#### [Directions for this task]
In the data below, give the number of lines that contain the word "AURA". Nothing else is needed.

#### [Exercise inputs]

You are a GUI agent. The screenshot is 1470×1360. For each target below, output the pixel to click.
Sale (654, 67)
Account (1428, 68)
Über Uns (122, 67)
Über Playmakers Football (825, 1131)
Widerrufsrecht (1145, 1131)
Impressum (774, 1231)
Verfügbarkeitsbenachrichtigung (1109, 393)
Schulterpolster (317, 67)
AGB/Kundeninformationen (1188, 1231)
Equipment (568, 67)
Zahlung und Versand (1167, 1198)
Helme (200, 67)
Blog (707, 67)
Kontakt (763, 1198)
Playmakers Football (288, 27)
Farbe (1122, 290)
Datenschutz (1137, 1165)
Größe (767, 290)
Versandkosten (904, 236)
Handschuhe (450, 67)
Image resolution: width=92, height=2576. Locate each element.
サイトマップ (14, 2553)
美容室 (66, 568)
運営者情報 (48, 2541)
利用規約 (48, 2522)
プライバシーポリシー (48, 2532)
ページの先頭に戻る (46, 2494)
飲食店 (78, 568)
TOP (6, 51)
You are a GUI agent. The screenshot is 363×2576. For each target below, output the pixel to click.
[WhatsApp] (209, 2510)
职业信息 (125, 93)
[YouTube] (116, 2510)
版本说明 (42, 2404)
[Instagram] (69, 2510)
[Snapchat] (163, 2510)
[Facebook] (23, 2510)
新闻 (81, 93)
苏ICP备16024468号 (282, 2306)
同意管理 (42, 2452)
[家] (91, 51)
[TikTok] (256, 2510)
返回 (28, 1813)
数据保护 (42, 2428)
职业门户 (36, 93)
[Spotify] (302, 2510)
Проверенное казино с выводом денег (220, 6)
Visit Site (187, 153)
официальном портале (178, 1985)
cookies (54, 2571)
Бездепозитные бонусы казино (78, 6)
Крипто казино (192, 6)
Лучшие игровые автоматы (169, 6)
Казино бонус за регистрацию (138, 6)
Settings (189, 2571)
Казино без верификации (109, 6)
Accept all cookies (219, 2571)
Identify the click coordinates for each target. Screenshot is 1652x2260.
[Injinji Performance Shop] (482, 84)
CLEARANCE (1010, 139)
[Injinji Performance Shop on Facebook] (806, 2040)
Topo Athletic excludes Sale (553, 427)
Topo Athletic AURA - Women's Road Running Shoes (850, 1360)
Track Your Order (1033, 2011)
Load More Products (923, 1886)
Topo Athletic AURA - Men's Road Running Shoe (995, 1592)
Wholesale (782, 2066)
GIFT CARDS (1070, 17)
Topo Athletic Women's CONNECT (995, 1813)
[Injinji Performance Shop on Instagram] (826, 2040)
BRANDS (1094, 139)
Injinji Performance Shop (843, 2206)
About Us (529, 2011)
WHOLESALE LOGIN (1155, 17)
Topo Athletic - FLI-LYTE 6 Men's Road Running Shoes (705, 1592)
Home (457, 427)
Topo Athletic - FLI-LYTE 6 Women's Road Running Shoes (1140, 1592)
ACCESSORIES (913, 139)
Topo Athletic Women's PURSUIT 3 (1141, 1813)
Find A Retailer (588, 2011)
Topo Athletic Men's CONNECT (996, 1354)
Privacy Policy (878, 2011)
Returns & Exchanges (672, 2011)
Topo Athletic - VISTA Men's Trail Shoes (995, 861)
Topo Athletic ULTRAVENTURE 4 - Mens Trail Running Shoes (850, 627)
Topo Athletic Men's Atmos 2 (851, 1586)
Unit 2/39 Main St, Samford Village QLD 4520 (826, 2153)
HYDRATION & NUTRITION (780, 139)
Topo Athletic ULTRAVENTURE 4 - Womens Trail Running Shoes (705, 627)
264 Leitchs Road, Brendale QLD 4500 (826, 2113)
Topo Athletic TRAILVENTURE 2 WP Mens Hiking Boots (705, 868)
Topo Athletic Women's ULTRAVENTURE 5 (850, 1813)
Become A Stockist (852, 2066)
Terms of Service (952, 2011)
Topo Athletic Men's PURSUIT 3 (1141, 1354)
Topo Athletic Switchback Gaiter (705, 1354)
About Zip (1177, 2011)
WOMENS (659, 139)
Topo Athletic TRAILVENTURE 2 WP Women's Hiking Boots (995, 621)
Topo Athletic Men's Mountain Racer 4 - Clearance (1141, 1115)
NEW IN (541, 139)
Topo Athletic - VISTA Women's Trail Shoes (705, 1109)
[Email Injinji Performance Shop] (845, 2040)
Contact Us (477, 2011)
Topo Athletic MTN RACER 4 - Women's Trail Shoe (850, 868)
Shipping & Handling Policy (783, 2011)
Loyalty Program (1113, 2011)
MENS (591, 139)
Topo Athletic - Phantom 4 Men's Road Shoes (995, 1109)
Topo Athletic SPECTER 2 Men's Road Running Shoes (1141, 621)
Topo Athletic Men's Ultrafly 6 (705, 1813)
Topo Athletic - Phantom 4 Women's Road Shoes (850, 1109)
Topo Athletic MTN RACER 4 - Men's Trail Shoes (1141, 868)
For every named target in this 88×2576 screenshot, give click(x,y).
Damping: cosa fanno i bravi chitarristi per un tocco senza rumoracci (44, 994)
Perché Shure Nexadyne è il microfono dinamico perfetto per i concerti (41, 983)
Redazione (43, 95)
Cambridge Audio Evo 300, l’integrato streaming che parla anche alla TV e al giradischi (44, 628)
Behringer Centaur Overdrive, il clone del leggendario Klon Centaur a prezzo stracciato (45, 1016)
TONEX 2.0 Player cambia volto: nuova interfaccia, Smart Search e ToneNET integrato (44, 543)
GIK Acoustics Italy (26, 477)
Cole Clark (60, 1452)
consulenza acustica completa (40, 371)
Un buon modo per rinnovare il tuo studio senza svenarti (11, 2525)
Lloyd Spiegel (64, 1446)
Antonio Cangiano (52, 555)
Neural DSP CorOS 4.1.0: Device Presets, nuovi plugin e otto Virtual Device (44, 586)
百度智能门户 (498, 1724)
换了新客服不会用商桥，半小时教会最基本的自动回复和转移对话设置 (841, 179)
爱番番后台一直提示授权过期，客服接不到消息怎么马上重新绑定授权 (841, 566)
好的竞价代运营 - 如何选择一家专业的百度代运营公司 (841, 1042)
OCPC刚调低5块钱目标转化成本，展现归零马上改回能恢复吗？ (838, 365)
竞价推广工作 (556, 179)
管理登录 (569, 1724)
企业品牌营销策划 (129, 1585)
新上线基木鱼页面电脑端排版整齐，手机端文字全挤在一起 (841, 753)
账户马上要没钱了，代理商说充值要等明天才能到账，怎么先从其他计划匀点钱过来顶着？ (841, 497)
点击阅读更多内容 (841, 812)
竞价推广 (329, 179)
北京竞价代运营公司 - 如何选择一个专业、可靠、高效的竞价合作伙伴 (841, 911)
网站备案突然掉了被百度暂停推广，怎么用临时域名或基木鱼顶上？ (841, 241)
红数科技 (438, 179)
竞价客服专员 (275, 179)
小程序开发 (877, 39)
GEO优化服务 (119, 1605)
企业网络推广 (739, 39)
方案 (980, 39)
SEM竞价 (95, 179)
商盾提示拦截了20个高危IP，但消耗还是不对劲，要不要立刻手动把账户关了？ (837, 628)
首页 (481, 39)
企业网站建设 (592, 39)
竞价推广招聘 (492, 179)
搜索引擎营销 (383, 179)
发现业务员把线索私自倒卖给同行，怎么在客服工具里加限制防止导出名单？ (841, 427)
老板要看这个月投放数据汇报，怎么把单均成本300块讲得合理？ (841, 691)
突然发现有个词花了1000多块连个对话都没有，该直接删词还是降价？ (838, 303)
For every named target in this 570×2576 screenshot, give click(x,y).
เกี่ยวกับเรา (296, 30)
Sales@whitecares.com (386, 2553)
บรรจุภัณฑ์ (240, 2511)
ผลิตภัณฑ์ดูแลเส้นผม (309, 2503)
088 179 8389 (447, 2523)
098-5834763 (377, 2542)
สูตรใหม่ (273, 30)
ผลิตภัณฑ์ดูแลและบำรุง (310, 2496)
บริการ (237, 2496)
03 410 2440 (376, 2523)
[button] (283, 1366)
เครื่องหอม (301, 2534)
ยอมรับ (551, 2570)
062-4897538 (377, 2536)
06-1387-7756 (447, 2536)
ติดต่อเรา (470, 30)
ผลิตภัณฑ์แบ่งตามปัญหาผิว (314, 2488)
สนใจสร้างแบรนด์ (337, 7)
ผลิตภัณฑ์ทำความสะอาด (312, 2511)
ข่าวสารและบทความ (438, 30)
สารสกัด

#### [Exercise output]
2